There is a level of frustration across the world as organisations spend ever increasing amounts of money on information security technology, yet still get breached, according to a prominent security speaker.
The SANS Institute’s Dr Eric Cole claimed that organisations need to build capabilities and be prepared for the inevitable information security breach even though they are spending on security, and that there is a need for better security metrics in the boardroom.
“The likelihood is that you will be compromised – even with this vast amount of spending and layers of systems. Now we need to focus more on finding the attackers lurking on hijacked systems and minimising the frequency and impact of each incident,” he said.
“If you compare [your environment] it to the scope, scale and technical capability of the adversary, it is in fact a net loss of capability and we need a change of mind-set on how we deal with the reality of cyber crime. [Building IT infrastructure defensively] should include limiting individual user access, increasing auditing capabilities and regularly ‘going hunting’ for compromised systems and bad user behaviour.”

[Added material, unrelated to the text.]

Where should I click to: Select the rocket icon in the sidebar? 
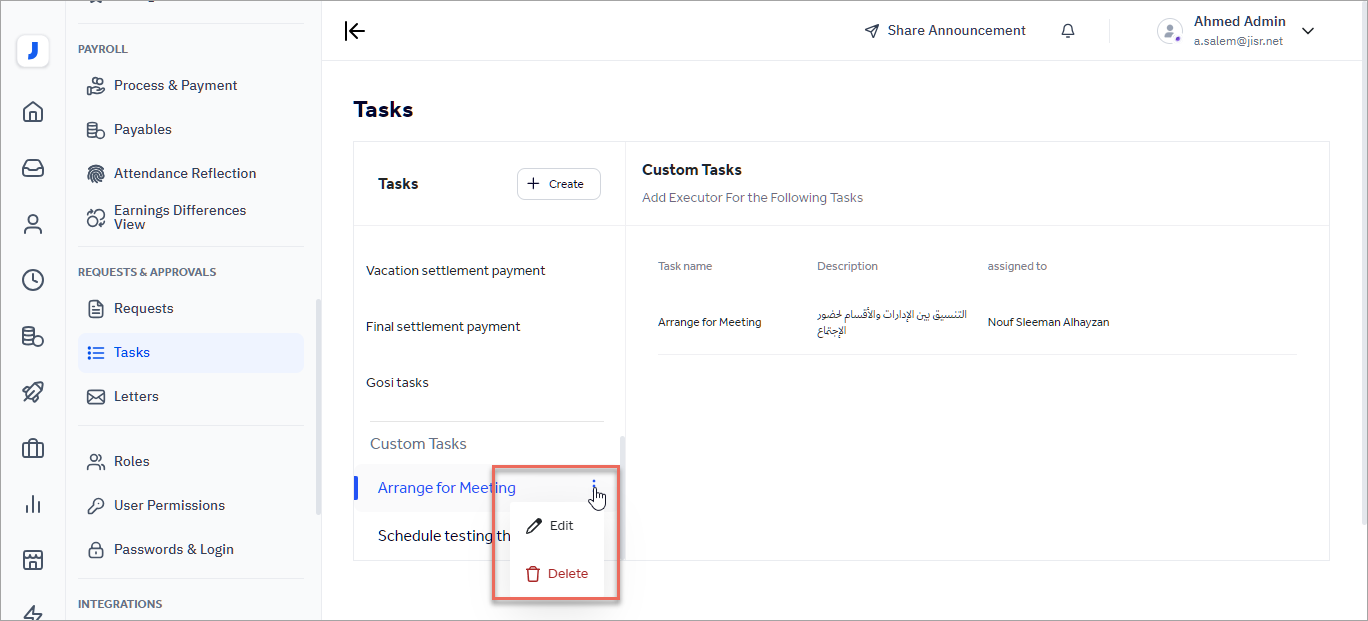(x=32, y=392)
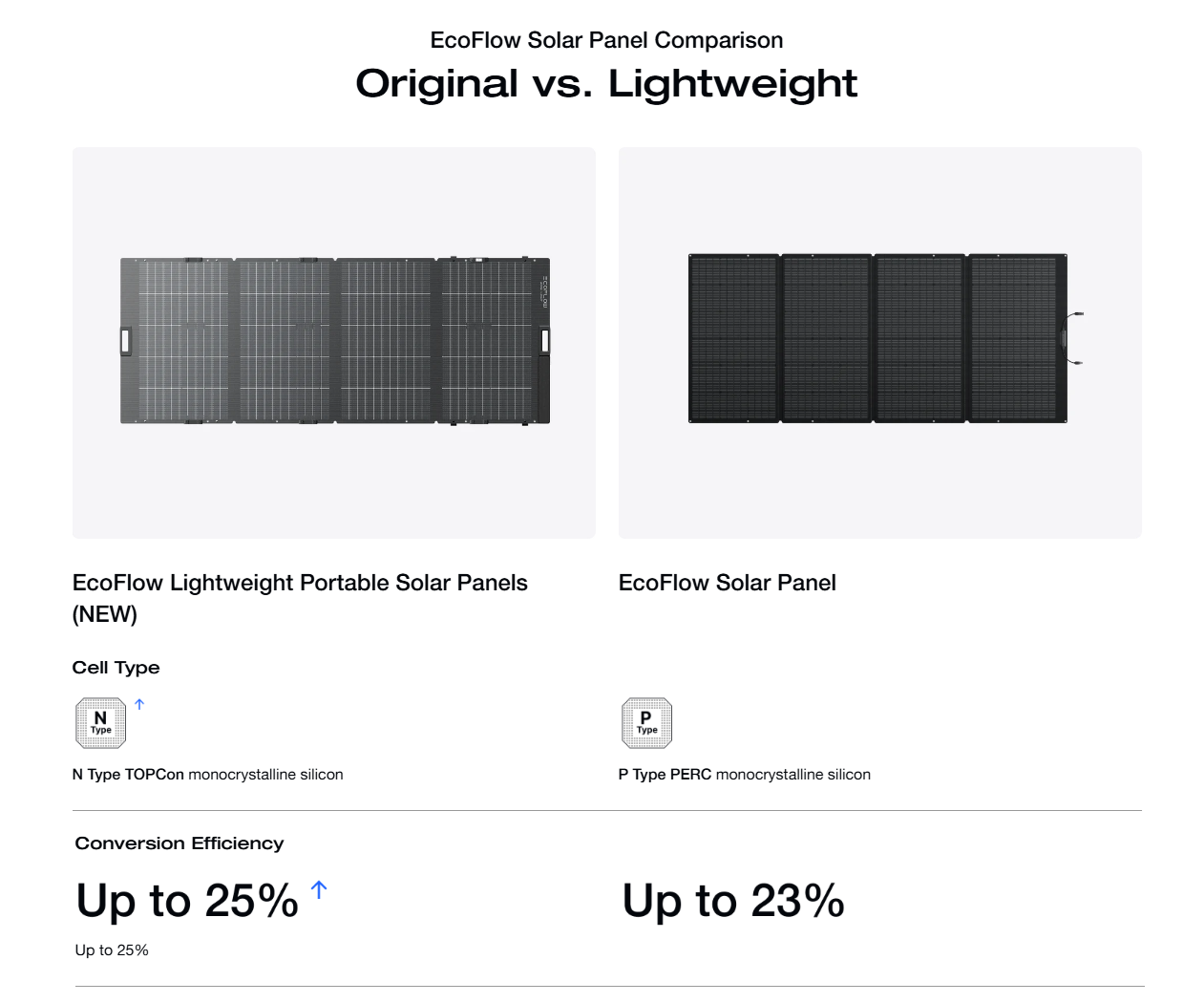Click the Conversion Efficiency section label

coord(180,843)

In his view, the danger of complacency can be as risky as incompetence. “When a large organisation says to me that they have never had an information security breach, an alarm bell instantly rings,” says Cole. “The modern and often state-sponsored attacker wants to get in and stay in and if successful then no alarm bell sounds even as on-going frauds are perpetrated and sensitive data stolen.”

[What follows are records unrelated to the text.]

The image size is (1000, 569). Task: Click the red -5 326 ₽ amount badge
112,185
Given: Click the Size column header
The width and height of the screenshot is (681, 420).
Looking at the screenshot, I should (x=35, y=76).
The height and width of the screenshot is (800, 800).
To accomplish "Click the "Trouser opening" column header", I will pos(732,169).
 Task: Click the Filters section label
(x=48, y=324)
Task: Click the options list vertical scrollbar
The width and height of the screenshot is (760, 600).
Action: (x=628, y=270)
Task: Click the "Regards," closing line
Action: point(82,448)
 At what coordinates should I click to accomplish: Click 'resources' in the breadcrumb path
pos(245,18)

“The Advanced Persistent Threat (APT) message is not just a case of FUD, and the smarter organisations start with the assumption that it is currently going on and they look for the signs instead of just assuming invulnerability – which nobody is. A quick look at Wikileaks.org will show just the visible tip of a very large iceberg.”

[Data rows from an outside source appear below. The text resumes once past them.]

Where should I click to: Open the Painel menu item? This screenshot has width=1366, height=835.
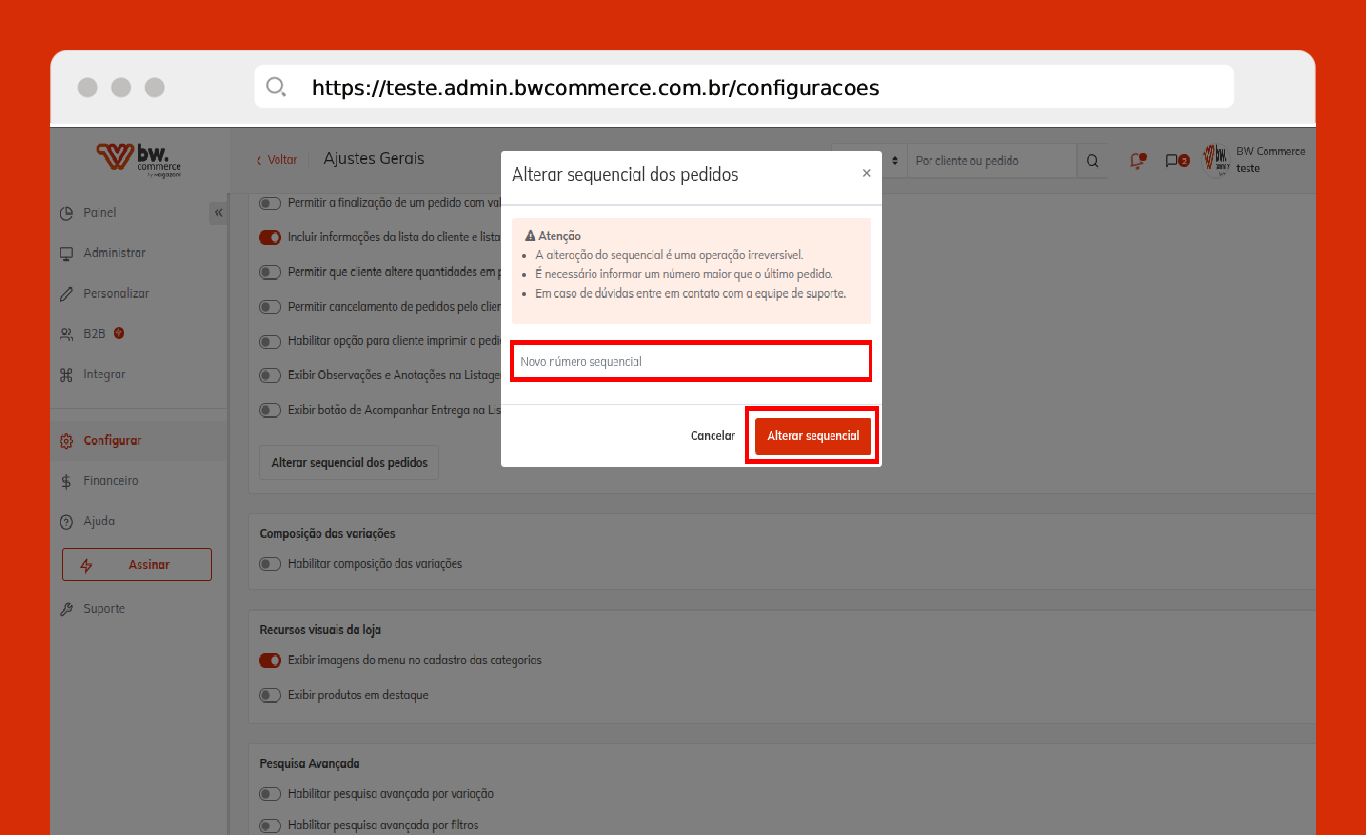[100, 213]
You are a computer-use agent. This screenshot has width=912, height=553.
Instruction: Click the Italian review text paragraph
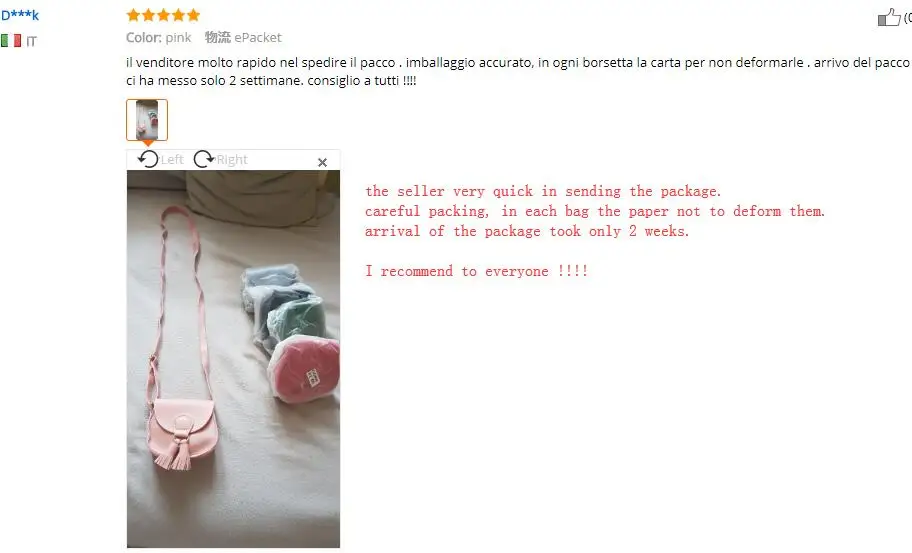(519, 71)
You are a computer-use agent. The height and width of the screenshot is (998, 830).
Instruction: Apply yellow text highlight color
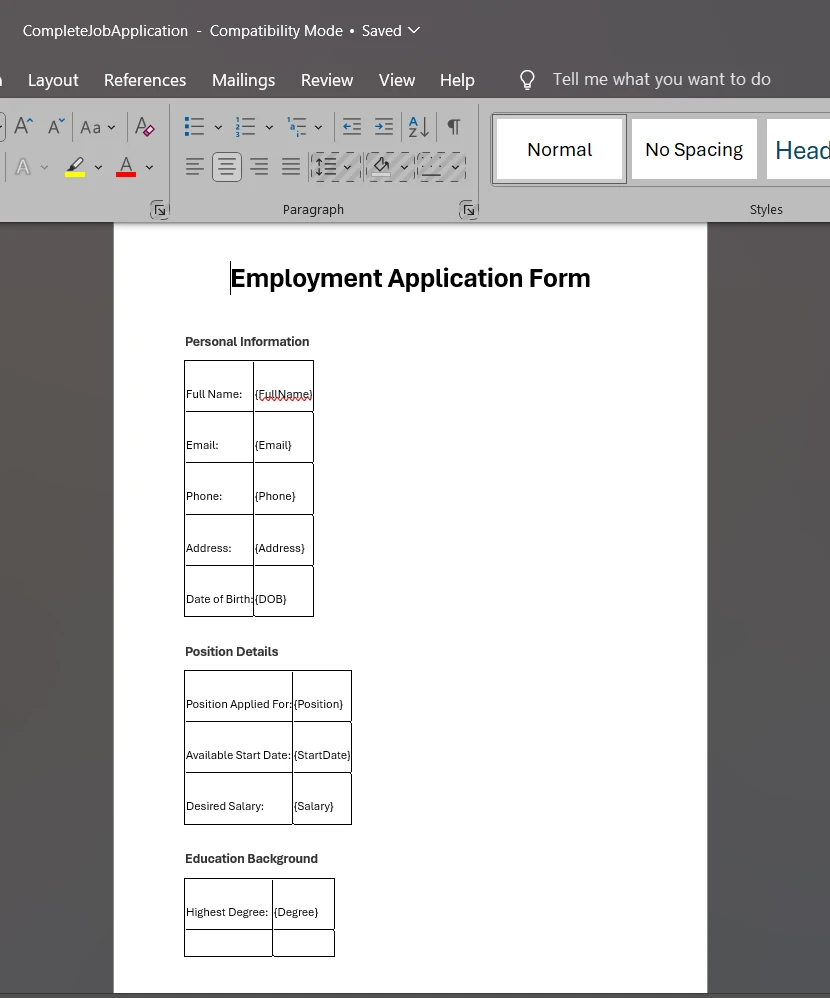click(x=75, y=167)
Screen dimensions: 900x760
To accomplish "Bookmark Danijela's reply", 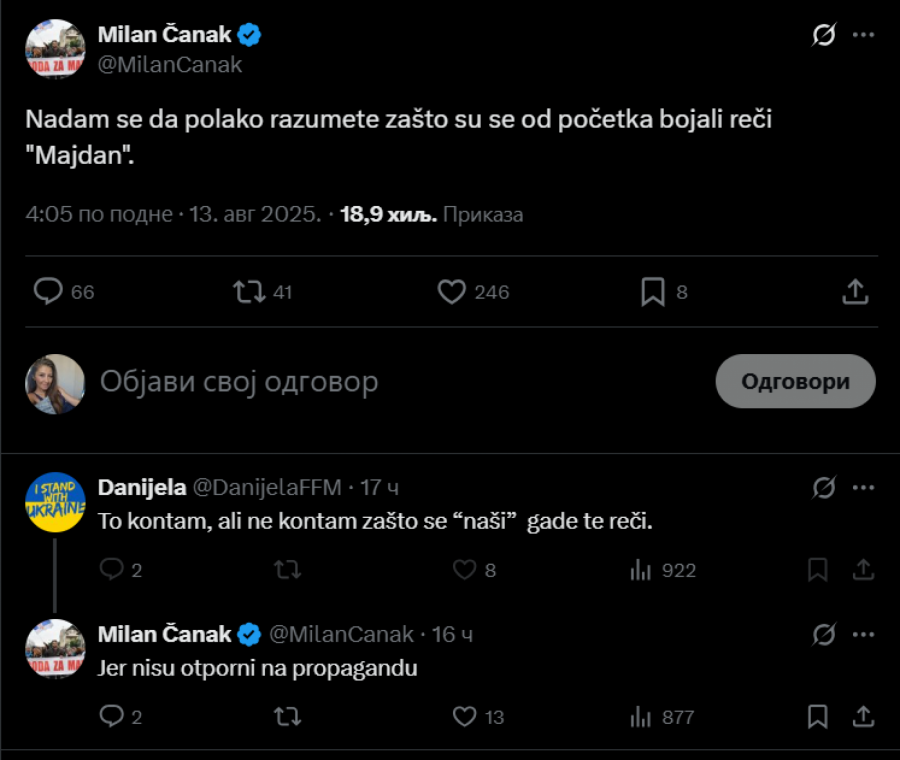I will pyautogui.click(x=817, y=570).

He said that while over a dozen large organisations that have quietly fired their CISO, but this shows that the board knows what failure looks like, but it still has a hard job measuring success when it comes to information security. “The main issue is that there is no 99.999 per cent uptime equivalent for information security, which means that the modern CISO needs to be able to provide metrics and potentially educate the board as to what they are doing to mitigate risk and more importantly, find compromised systems and vulnerabilities and close these gaps.”